▶ _EXERCISE GOAL_: Return every line from the records below with the string "agent".

++++ INPUT MATERIAL

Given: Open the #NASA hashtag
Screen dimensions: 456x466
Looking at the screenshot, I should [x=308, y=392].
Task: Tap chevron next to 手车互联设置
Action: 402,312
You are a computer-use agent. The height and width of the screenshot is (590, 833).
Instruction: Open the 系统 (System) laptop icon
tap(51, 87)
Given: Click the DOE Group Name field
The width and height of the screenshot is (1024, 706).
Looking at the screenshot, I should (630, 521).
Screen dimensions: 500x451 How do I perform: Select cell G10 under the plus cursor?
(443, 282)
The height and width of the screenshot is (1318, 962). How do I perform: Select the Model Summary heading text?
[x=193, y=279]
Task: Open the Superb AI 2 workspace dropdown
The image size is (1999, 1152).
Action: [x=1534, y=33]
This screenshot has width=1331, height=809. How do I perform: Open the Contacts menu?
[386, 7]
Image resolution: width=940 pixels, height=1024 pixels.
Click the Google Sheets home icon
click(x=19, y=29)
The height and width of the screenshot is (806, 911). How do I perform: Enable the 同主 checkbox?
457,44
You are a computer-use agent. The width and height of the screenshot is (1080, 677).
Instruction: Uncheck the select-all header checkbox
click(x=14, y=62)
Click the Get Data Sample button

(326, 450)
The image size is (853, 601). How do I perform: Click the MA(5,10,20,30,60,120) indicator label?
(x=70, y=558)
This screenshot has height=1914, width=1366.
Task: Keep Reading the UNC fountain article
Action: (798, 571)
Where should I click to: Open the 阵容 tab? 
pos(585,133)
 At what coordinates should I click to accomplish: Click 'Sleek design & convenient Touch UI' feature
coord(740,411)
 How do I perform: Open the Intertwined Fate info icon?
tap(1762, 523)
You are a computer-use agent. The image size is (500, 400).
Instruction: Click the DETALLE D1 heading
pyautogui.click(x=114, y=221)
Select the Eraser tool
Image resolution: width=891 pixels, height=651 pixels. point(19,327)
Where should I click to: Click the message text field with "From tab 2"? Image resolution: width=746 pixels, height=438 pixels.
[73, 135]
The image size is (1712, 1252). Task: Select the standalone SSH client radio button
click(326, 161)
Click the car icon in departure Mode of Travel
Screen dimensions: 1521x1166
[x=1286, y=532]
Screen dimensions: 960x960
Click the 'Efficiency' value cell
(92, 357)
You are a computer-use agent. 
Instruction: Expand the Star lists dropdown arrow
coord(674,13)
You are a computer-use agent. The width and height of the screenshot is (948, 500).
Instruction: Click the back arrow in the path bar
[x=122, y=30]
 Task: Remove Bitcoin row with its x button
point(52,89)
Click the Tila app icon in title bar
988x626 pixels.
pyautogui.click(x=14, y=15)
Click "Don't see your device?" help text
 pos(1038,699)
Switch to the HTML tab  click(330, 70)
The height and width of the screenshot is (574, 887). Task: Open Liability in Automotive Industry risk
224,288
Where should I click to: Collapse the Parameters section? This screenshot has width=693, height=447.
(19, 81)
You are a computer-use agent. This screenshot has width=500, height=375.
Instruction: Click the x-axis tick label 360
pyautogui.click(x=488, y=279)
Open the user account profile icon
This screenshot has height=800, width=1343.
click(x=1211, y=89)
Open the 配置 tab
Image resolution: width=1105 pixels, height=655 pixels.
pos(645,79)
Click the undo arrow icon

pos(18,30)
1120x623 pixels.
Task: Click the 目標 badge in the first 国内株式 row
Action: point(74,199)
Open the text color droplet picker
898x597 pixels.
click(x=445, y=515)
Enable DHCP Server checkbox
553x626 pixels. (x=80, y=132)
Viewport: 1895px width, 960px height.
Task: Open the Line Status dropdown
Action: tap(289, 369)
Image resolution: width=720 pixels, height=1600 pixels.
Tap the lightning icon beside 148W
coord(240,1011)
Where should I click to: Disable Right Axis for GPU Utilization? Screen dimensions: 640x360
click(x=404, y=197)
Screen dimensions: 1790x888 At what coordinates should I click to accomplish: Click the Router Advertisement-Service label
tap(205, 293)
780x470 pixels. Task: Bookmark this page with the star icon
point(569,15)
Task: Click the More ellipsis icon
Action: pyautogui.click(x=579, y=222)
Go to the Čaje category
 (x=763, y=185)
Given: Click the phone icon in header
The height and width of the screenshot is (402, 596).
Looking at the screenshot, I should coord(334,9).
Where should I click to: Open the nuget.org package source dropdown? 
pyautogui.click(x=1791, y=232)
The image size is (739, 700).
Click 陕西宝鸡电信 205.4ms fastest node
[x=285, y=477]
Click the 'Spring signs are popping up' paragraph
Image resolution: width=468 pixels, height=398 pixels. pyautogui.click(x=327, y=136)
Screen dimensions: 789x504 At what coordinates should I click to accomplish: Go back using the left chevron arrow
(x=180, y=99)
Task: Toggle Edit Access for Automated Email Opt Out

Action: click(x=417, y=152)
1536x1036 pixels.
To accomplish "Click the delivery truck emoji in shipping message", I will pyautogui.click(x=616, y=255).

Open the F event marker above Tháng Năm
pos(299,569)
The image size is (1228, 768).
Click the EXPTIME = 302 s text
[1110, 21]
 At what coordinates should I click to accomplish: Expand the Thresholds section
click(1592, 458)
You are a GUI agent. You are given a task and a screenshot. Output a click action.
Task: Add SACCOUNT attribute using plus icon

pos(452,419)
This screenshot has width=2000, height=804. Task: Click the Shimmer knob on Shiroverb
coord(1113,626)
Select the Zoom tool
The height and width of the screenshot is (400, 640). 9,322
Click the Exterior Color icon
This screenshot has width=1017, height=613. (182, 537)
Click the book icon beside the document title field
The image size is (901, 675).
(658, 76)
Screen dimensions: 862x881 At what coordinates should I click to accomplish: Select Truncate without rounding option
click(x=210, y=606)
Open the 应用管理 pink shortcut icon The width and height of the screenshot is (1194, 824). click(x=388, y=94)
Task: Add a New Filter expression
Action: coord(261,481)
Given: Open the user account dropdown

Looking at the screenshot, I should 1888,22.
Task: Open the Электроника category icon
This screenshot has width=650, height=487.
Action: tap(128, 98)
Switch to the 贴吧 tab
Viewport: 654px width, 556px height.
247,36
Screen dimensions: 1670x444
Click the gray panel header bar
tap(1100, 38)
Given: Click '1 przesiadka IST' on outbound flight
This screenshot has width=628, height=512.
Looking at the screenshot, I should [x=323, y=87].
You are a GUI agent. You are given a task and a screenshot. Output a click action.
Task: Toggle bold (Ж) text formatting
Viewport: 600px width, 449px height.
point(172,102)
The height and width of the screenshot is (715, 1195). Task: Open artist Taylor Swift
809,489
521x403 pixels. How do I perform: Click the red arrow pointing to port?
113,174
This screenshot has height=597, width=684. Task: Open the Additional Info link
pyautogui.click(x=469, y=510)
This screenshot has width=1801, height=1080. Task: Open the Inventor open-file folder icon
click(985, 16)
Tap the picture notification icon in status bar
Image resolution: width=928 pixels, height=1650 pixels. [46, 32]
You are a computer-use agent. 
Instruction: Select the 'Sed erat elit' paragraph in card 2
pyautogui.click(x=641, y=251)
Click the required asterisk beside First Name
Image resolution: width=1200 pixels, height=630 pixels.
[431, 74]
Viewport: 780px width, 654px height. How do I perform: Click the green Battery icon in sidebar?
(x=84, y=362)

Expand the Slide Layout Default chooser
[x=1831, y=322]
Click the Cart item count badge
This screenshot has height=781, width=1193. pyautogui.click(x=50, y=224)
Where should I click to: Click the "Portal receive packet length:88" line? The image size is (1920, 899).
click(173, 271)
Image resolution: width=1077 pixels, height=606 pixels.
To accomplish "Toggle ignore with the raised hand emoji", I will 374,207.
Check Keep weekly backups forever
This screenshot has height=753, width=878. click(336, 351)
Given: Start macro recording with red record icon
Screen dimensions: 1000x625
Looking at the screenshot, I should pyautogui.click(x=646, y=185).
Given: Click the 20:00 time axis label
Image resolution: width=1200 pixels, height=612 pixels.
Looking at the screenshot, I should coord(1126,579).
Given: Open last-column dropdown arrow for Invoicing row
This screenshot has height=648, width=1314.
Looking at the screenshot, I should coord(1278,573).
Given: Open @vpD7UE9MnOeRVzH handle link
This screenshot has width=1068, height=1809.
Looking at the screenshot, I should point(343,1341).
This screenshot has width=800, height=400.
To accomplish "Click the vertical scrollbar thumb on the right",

++++++++

▶ _EXERCISE SOLUTION_:
You are a computer-use agent. The height and width of the screenshot is (590, 833).
You are a computer-use agent. The width and height of the screenshot is (1080, 677).
You are a computer-use agent. The image size is (500, 400).
You are a computer-use agent. 
You are a computer-use agent. The width and height of the screenshot is (948, 500).
You are a computer-use agent. This screenshot has width=500, height=375.
You are a GUI agent. You are given a task and a screenshot. Output a click action.
You are a GUI agent. You are given a task and a screenshot. Output a click action.
You are a computer-use agent. 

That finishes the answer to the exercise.